### Available data
"""

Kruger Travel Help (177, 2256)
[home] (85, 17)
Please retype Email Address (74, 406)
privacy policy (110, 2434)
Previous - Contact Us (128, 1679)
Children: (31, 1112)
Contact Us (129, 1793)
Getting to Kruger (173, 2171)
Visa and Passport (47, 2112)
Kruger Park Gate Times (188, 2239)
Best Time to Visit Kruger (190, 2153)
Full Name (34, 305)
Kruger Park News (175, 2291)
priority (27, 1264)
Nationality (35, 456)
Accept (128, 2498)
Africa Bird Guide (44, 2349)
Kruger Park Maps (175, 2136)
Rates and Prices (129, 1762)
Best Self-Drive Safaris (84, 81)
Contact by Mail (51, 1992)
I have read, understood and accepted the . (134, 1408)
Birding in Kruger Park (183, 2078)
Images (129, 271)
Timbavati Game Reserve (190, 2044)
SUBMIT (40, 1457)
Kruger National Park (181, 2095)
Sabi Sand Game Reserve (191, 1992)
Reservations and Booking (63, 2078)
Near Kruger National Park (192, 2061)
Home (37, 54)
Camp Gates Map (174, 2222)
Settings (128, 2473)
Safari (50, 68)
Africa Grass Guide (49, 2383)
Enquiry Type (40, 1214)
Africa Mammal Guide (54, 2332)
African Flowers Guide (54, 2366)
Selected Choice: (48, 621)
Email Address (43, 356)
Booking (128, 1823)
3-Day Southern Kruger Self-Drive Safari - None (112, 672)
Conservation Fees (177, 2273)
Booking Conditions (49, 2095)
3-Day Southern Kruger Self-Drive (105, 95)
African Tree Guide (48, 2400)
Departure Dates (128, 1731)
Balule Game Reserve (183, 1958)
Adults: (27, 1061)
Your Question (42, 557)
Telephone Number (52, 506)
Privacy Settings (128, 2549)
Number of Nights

"""

### Task
Among the entries above, which lines include "Game"? List them all.

### Solution to this problem
Timbavati Game Reserve (190, 2044)
Sabi Sand Game Reserve (191, 1992)
Balule Game Reserve (183, 1958)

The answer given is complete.